From Goodreads: In 1914 Jim and Charlie abandon the Australian outback for the excitement and adventure of the war to end all wars. But in the Light Horse they quickly discover the brutal realities of life on the frontline. And nothing will ever be the same again.
Featuring stunning charcoal sketches by Brian
Simmonds alongside primary source documents and historical photos, Light
Horse Boy goes behind the scenes of the great ANZAC legends for an
intimate look at their experience of World War I.

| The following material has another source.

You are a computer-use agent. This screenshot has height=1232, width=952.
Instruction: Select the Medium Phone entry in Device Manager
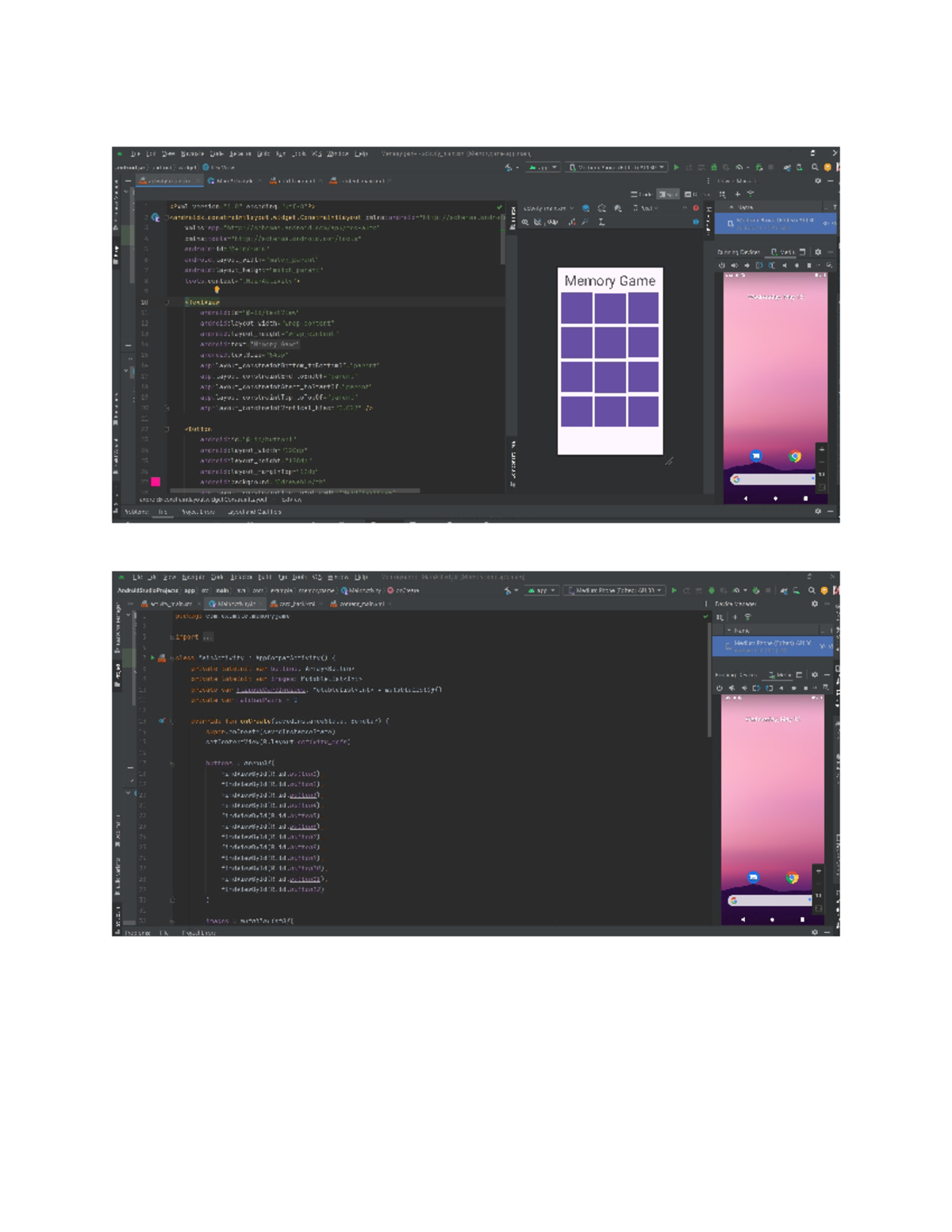click(x=775, y=225)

Thoughts: I love my Kindle, but books like this are why we need to keep hard copy as well. A book like this would just not work in an electronic format. This is beautiful. It's well written, well researched and just all round charming. It follows the story of Jim and his horse Breaker as they fight in the Great War - World War I. It starts with Jim joining up as a 17 year old (lying about his age) and follows him through to the end. The story is told through traditional third person narration and letters between Jim and his sister Alice back in Australia. Wolfer skilful story telling shows younger readers how many of those who joined up saw it as a big adventure and how they came to realise it was actually a terrible, horrible experience. In the lead up to Anzac Day, this book would be an excellent resource in any classroom to facilitate discussion and reflection.

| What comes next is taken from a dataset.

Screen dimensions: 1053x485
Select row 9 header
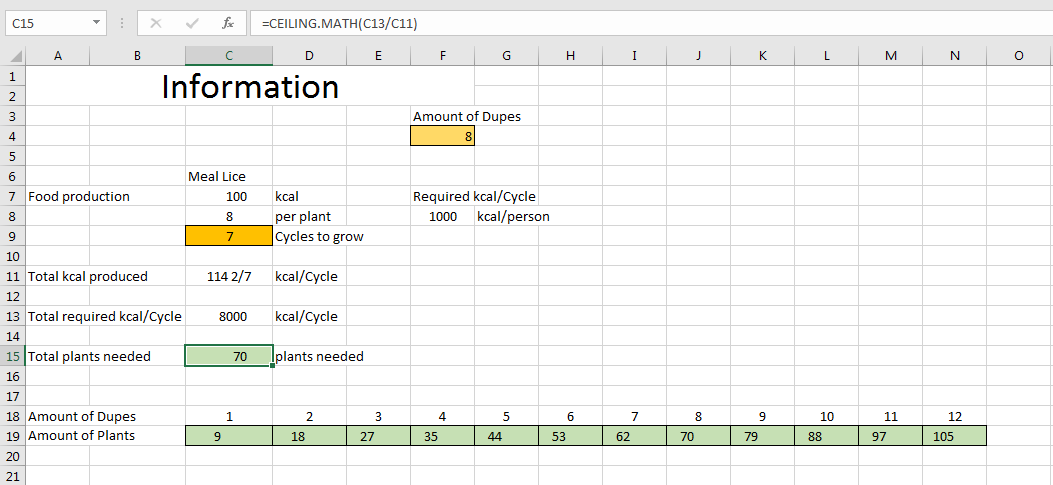tap(12, 236)
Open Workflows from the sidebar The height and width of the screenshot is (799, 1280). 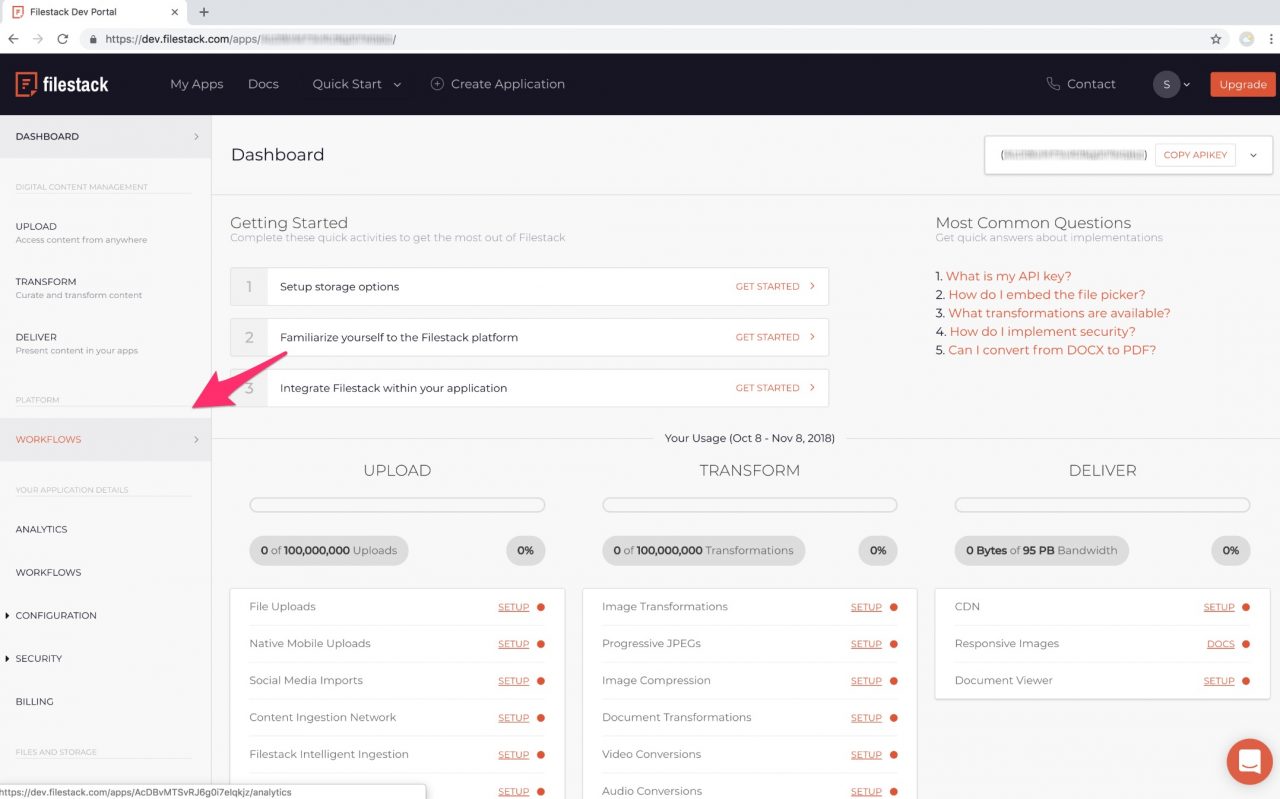[48, 439]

I read most of this book sitting on a beach, surrounded by sand in the hot Australian sun. It made me pause to think as I read the descriptions of the Egyptian sand and sun and how something I was enjoying so much could also be so harsh and hard.
I read this as part of my yearly challenge to read the Children's Book Council of Australia Younger Readers Book of the Year awards. It's the first I have read in this category and it's was a great start.